More than 100 patients checked in at the Centre de Santé Nouvelle Jerusalem since 6 am. By 1:21 pm, 75 were still waiting to be seen by a nurse or doctor.
The numbers alone were discouraging. As much as I am an
aspiring med student, I don’t have the credentials to step in and help see
patients. I know I am needed in other areas, but helplessness pains me.
The clinic is understaffed, especially on Tuesdays and
Thursdays when the Mamba clinic is open. I helped Katie and Mis Joanne, the RN who runs the malnutrition
program year-round, weigh babies and check-in children (aged 4 and under) who
qualified as malnourished to participate in the 8-week program.

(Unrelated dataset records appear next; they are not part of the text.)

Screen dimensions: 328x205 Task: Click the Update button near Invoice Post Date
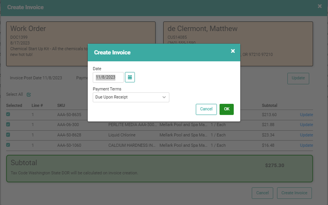298,78
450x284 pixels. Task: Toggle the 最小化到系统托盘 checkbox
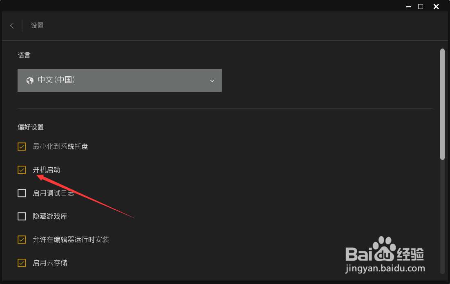pos(22,146)
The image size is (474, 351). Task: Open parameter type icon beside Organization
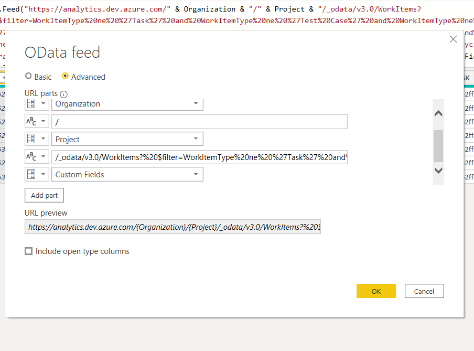37,104
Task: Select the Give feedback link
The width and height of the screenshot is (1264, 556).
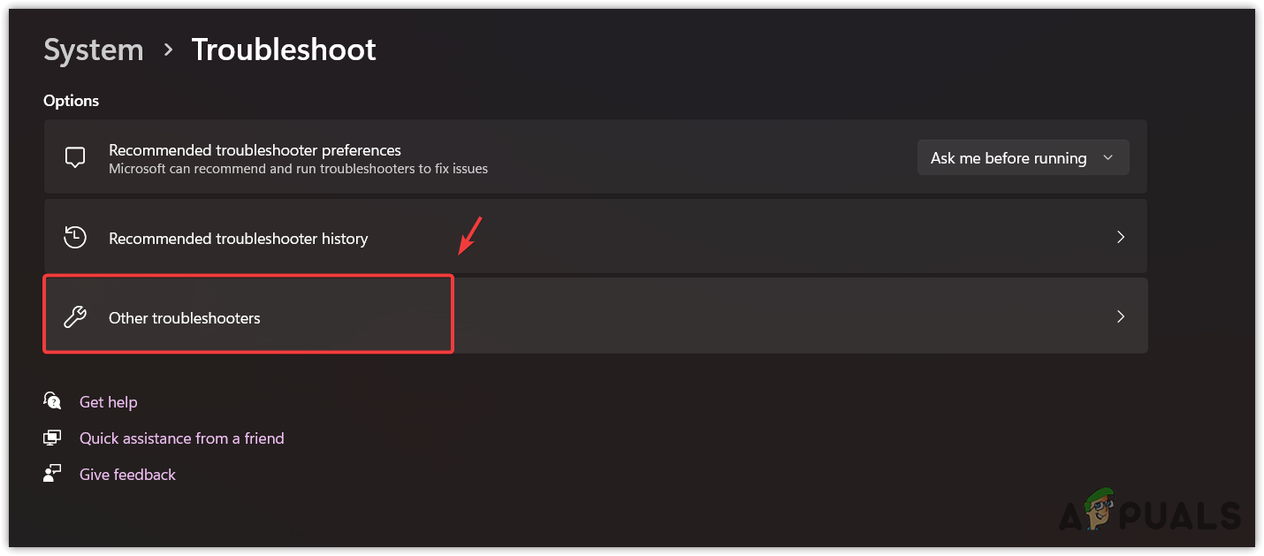Action: point(128,475)
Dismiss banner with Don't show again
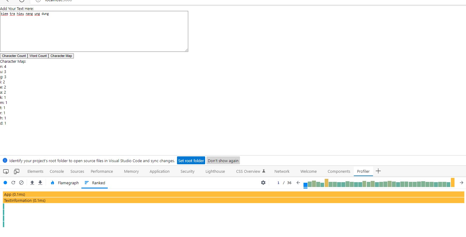Screen dimensions: 466x237 coord(223,160)
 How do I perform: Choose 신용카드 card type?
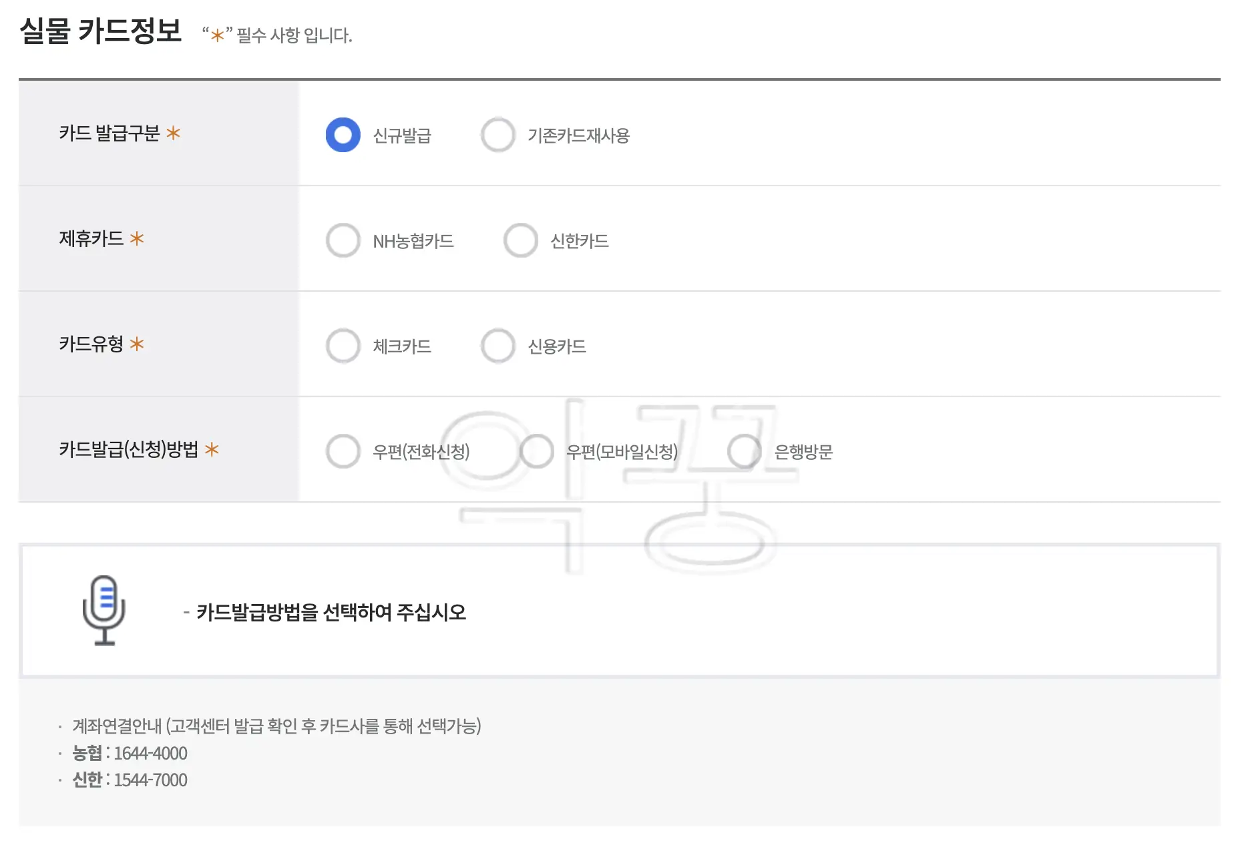coord(497,346)
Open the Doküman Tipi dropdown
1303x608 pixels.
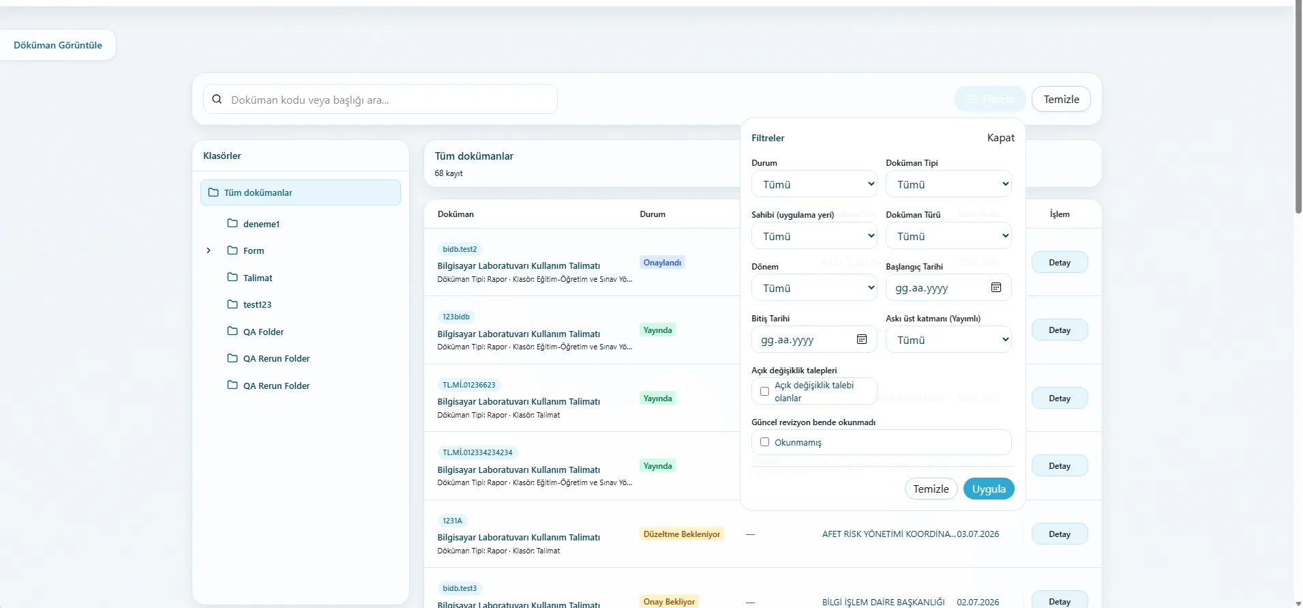pos(948,184)
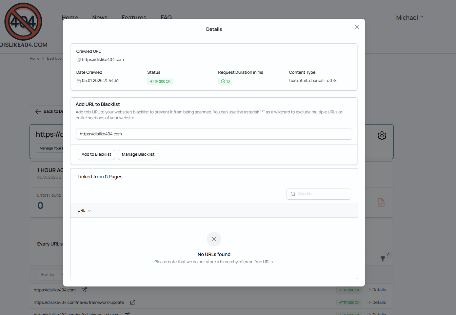This screenshot has height=315, width=456.
Task: Go to the News menu item
Action: [x=100, y=16]
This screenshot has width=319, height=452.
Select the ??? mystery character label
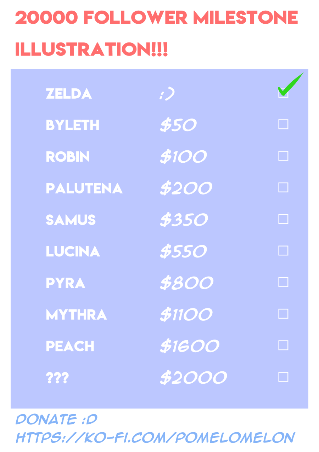[57, 378]
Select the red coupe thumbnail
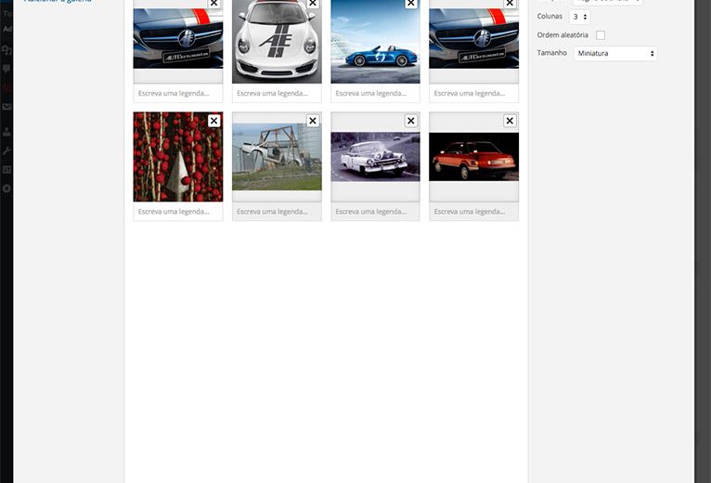Screen dimensions: 711x483 coord(473,158)
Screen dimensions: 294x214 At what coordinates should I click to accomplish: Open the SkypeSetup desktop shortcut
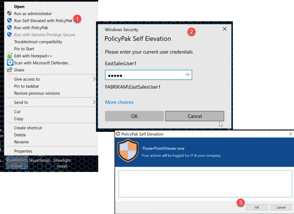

This little pink house is perched on the hill above the clinic. Empty, but with an amazing view. |
It’s absolutely crazy to me, but the program never worries
about peanut allergies. There are none. Katie told me that when the babies are
malnourished, they have no immune system. Without a functioning immune system,
there are no allergies.
Christian Aid Ministries (CAM) made a delivery of medicine,
which lifted our moods and even made the stern pharmacists smile. Katie left
for an hour, and I took some infant patients on my own. Scary, in the sense
that I was expected to pick up the process immediately, but also exciting!
The communication barrier has crumbled a bit today, too.
I’ve picked up little phrases in Creole, and Christiane, one of the girls from
Canaan, translates at Mamba each week. It was immensely helpful when explaining
the program to the new Mamba initiates. Sister Gladys got back from the states
yesterday evening, and she has promised to start daily Creole classes for the
American staff. I’m starting to feel at home here, and I’m so encouraged to
have a willing teacher.
When I finished taking vitals and checking patients in, my
final number resting around 104 with people still registering. People are
usually turned away at number 80 or so, except for children and elderly. But
today that’s all I saw – mothers cradling their babies too sick to cry. An old
woman curled into the fetal position on the concrete slab of sidewalk, ending
abruptly at a field where goats and chickens wandered.
I heard one of the nurses whisper in exasperation, “We have
an old woman outside, dying before she sees the doctor!” I felt so frustrated
that there was no way to speed it up.
The shaded waiting area was too packed with others, like the
old women, sick and waiting. They possess a disturbing patience with the
slow-progressing consultations, something I hardly see at the Baton Rouge
hospitals.
I suppose it’s better than the alternative: Nothing.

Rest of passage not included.